Schlecht wie nie: Geht die Ära «TV total» zu Ende?

ProSieben-Komiker hat ein großes Problem: Seine tägliche Late-Night-Show hat einen neuen quotenmäßigen Tiefpunkt erreicht.

Stefan Raab gehört zu den erfolgreichsten deutschen Personen: Er moderiert eine tägliche Late-Night-Show, veranstaltet mit seinem Teams sportliche Wettbewerbe, nimmt nach Lust und Laune Lieder auf und fand mit seiner Castingshow «Unser Star für Oslo» die Eurovision Song Contest-Siegerin Lena Meyer-Landrut.

Das frühere Lästermaul Raab hat ein aalglattes Image, denn er kämpft mit normalen Menschen um eine halbe Million Euro und schafft Dinge, die zuletzt die Sängerin Nicole vor rund 20 Jahren geschafft hat. Nicht nur die Medienwelt feiert den Entertainer, auch die Fans lieben Raab mehr denn je. Quotenmäßig ist es schon lange nachgewiesen: Wenn Stefan Raab am Eurovision Song Contest beteiligt ist, sind die Quoten massiv höher. Auch seine Spielshow «Schlag den Raab» verzeichnete mit der Premiere der fünften Staffel das beste Ergebnis aller Zeiten. Im Durchschnitt schalteten zwischen 20.15 und 01.40 Uhr 4,00 Millionen Menschen ein, der Marktanteil lag bei sagenhaften 31,3 Prozent.

Doch nicht alles ist Gold, was bei Raab glänzt. Die werktägliche Late-Night-Show «TV total» befindet sich seit Jahren im Quotentief, mit dem Start der 13. Staffel sind die Quoten allerdings noch einmal abgestürzt. Kurzum: «TV total» lief noch nie so schlecht, wie bislang. Die Tendenz geht sogar nach unten, denn nach sechs Wochen waren die Werte niedriger als nach fünf Wochen.
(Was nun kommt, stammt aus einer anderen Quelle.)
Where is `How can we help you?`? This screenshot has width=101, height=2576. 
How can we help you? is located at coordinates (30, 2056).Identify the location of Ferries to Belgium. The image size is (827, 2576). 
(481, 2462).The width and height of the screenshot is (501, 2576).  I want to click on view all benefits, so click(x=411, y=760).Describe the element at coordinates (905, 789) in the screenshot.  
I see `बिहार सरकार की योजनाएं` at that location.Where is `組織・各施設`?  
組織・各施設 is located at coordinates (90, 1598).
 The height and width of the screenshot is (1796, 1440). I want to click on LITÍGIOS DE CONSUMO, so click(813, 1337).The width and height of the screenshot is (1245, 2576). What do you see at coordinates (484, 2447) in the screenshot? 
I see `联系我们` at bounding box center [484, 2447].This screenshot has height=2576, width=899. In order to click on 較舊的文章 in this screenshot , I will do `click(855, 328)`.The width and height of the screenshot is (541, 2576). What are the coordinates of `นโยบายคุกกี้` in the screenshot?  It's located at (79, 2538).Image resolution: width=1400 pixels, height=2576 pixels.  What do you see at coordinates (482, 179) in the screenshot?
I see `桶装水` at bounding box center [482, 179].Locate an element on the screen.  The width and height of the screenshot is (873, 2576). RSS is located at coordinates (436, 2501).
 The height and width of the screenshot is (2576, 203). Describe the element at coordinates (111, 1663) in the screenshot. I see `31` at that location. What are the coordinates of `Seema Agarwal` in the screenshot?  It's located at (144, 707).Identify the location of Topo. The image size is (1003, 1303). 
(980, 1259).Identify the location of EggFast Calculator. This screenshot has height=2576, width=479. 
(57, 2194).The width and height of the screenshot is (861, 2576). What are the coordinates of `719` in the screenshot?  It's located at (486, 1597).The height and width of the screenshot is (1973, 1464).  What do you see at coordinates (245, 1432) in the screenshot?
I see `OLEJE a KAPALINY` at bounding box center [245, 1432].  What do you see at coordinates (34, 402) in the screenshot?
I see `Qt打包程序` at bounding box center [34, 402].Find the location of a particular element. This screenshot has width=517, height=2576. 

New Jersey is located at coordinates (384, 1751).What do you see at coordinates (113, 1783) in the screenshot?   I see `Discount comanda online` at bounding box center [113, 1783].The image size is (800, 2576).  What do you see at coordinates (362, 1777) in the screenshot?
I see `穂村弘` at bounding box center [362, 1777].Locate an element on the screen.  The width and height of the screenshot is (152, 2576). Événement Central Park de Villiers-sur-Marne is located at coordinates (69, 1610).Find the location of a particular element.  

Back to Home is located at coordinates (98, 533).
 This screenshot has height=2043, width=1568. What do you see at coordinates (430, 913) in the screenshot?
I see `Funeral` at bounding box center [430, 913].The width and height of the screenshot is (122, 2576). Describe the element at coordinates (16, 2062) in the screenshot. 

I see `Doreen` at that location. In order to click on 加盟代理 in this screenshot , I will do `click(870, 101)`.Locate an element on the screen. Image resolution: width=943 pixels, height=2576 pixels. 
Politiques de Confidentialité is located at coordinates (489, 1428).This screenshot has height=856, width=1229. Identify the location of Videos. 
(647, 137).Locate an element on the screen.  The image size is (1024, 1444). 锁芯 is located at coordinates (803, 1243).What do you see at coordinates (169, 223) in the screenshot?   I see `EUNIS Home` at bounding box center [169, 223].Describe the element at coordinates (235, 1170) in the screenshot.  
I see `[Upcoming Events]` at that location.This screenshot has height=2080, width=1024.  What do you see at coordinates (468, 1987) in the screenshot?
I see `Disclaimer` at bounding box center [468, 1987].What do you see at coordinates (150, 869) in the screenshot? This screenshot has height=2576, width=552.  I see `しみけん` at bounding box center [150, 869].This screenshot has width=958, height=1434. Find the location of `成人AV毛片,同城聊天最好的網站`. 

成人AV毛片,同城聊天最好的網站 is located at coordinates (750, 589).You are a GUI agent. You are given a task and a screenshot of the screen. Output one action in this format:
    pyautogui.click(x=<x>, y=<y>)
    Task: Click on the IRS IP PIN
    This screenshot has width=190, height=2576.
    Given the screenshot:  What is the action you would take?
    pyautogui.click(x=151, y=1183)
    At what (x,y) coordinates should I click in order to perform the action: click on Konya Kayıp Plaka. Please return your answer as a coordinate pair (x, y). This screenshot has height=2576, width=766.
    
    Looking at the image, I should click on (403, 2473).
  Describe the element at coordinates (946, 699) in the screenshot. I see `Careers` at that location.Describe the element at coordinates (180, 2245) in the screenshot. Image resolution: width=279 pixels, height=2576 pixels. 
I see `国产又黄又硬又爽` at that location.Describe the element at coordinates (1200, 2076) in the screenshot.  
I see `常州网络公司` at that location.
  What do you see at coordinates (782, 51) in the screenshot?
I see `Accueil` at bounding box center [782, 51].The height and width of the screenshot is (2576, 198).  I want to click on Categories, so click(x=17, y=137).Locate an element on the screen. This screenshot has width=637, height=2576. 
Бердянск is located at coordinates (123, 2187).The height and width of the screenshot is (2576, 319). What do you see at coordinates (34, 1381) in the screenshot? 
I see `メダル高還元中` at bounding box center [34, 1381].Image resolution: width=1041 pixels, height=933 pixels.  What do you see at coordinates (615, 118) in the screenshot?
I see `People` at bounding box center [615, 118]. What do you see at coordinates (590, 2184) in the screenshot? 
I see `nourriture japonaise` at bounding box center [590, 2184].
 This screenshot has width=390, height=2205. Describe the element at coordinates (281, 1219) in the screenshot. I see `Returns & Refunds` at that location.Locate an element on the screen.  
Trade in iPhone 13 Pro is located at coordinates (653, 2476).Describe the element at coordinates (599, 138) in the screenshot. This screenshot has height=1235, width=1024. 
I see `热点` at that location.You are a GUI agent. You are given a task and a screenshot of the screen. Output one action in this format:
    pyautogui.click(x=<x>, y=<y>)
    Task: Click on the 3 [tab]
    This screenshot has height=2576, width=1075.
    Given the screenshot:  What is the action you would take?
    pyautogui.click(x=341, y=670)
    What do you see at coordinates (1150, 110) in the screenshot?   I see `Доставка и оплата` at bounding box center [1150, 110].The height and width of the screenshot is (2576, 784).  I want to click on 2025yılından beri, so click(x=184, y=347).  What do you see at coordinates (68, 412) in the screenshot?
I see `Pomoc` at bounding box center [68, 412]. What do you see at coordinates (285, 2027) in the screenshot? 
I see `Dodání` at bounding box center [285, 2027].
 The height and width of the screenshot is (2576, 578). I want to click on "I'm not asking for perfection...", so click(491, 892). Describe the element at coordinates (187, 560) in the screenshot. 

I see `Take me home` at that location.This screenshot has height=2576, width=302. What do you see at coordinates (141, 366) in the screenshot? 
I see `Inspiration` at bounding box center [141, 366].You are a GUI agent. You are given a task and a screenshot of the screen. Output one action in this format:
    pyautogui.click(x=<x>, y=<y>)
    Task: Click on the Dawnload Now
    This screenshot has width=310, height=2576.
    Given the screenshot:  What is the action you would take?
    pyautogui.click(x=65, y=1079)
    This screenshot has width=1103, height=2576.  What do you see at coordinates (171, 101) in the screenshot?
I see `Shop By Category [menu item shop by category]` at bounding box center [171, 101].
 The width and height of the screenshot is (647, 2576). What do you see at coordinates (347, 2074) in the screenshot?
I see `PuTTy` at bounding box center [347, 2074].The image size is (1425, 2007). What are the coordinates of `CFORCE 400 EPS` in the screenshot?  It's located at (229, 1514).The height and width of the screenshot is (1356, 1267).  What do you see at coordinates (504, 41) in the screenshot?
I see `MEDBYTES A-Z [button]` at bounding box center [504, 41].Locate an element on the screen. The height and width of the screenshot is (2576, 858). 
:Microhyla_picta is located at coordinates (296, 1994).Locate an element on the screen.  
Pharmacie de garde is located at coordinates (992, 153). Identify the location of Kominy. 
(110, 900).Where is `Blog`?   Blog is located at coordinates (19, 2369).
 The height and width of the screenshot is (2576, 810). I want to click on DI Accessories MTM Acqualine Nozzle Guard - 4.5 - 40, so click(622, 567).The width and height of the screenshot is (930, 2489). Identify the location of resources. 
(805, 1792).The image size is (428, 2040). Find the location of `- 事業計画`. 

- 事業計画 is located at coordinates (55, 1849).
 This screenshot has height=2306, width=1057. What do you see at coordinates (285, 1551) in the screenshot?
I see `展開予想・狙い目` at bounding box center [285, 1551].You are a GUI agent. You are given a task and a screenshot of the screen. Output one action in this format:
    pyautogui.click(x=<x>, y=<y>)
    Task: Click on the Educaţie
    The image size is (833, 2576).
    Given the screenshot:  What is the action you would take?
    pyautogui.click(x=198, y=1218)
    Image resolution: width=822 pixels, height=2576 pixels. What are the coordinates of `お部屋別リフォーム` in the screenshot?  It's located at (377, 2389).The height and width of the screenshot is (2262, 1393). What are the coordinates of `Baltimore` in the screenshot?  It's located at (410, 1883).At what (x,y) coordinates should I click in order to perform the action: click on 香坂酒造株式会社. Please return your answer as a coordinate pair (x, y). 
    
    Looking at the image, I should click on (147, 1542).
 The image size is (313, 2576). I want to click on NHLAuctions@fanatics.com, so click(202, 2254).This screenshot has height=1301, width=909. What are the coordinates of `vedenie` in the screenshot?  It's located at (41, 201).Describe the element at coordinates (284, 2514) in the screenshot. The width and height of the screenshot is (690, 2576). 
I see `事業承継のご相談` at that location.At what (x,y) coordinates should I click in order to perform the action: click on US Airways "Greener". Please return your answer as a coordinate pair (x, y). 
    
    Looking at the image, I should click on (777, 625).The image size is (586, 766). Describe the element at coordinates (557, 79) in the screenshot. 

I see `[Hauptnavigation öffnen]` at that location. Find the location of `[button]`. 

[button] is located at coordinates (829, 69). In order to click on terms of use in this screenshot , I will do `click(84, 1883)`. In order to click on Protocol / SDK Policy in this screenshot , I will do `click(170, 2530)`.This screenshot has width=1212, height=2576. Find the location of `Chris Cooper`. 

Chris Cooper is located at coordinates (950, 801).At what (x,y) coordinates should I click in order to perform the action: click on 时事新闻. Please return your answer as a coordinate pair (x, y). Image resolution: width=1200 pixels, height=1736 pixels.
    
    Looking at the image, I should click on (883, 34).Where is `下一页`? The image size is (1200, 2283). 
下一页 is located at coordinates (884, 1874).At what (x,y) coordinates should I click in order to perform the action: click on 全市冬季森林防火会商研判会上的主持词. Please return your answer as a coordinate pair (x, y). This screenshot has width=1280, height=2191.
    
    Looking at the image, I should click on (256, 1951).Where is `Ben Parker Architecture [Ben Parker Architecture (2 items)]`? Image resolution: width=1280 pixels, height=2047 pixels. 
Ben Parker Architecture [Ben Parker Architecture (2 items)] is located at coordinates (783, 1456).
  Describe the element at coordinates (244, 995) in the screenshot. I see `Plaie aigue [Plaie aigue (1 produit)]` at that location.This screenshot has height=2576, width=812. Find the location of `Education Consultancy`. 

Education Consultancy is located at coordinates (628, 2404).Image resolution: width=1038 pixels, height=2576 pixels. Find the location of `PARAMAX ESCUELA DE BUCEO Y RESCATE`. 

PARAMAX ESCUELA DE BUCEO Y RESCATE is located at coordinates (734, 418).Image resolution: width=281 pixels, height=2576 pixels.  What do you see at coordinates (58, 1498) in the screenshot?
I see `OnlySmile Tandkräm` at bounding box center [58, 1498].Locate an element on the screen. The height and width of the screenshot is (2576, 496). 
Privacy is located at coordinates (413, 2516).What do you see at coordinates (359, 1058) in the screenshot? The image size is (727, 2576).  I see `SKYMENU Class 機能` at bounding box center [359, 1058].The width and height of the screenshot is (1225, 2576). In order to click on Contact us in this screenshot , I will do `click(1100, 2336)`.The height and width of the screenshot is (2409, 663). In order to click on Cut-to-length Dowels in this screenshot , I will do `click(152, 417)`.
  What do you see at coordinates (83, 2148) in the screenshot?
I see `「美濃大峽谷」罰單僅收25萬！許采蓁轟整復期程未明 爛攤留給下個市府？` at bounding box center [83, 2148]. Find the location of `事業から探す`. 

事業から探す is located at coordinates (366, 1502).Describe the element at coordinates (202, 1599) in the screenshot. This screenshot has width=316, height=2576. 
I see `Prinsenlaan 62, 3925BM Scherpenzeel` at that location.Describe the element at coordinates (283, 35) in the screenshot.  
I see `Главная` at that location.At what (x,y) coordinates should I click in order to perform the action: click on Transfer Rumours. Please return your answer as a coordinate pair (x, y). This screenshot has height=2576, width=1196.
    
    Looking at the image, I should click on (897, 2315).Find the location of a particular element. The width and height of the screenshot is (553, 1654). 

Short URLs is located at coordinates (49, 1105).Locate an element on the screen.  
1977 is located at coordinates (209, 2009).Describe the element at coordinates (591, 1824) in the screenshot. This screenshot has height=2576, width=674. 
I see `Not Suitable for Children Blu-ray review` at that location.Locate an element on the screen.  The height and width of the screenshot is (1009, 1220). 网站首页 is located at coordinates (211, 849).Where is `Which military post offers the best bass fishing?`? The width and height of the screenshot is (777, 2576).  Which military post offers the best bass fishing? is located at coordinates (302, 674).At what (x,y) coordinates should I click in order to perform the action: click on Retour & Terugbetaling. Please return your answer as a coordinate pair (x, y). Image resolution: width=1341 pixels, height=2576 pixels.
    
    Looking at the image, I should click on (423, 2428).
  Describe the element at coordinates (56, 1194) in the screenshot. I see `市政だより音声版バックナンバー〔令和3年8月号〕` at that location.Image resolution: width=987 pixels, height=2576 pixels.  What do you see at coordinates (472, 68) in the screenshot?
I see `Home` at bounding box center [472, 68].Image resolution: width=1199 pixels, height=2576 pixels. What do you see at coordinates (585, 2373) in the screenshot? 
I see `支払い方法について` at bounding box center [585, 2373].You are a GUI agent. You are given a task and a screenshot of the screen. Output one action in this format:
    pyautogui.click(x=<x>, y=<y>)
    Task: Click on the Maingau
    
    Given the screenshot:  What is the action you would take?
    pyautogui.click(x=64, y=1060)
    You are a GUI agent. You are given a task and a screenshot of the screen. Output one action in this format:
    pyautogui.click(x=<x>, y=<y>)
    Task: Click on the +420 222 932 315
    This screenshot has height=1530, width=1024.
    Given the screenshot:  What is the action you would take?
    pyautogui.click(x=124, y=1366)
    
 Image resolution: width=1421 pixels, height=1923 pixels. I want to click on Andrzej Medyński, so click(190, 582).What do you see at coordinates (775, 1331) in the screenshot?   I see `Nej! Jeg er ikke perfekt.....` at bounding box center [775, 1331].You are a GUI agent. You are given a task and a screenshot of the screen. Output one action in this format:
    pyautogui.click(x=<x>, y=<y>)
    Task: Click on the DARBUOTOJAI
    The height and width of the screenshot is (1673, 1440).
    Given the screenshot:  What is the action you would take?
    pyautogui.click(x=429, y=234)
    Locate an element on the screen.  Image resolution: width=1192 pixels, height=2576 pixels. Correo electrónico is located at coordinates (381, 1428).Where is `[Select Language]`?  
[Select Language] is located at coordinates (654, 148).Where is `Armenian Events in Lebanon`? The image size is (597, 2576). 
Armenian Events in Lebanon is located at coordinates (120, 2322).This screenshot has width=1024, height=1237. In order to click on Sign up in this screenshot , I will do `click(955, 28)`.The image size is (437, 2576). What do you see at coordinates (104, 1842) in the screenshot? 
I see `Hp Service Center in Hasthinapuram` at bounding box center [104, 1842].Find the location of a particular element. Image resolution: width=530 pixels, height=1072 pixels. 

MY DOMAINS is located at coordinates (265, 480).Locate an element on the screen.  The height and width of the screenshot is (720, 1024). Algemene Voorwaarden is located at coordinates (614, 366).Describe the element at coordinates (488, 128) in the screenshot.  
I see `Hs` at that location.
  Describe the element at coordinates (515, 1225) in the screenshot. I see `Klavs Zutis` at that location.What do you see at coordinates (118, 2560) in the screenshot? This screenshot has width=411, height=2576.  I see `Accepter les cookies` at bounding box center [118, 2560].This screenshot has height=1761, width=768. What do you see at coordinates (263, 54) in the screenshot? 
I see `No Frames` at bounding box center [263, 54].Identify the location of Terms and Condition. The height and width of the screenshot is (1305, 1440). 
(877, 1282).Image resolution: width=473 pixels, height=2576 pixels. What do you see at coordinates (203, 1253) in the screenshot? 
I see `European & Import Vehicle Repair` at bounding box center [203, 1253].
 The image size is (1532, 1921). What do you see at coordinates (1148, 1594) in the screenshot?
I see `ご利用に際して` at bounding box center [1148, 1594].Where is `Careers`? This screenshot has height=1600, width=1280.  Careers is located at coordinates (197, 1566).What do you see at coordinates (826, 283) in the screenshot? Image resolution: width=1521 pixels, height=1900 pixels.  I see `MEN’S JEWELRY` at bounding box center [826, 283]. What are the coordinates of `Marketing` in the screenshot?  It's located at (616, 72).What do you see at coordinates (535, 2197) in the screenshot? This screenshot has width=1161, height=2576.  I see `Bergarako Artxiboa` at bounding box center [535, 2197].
Die ersten 24 Ausgaben der neuen «TV total»-Staffel wurden nur von 0,72 Millionen Zuschauer gesehen, der Marktanteil lag bei 6,2 Prozent. Bei den 14- bis 49-Jährigen wurden 0,58 Millionen Zuseher gemessen, der derzeitige Marktanteil lag bei 10,52 Prozent. Noch im vergangenen Jahr, als die Sendung zur selben Zeit lief, wurden 11,34 Prozent bei den Werberelevanten gemessen. Die elfte Staffel kam nach sechs Wochen auf 10,59 Prozent Marktanteil, ebenfalls kein gutes Ergebnis.

Die Fernsehstation ProSieben und die Produktionsfirma Brainpool müssen reagieren, denn die Einschaltquoten sind abfallend. Zwar gehen die Reichweiten und Marktanteile nur sehr langsam zurück, aber über Jahre hält dieser Trend schon an. Wie man aus dem Tal der Tränen wieder herauskommt, ließ ProSieben unbeantwortet. Ein Sendersprecher, der das Format betreut, hat auf eine schriftliche Anfrage von Quotenmeter.de nicht reagiert. Zwischenzeitlich versuchte man «TV total» wieder auf den 22.15 Uhr-Slot vorzuverlegen, doch bereits nach wenigen Ausgaben wurde das Experiment beendet.

Im gleichen Atemzug muss aber auch erwähnt werden, dass sich das «TV total»-Vorprogramm in den vergangenen Monaten geändert hat. Der späte Montagabend mit «Supernatural» läuft suboptimal, die Max Giermann-Sendung «Granaten wie wir» macht die tollen «Switch Reloaded»-Quoten kaputt und am Mittwoch konnte «The Good Wife» nicht punkten. Darüberhinaus schwächelt die Castingshow «Popstars», die keine bravurösen, sondern nur noch gute Einschaltquoten an das qualitativ miese Format «red!» weiter gibt.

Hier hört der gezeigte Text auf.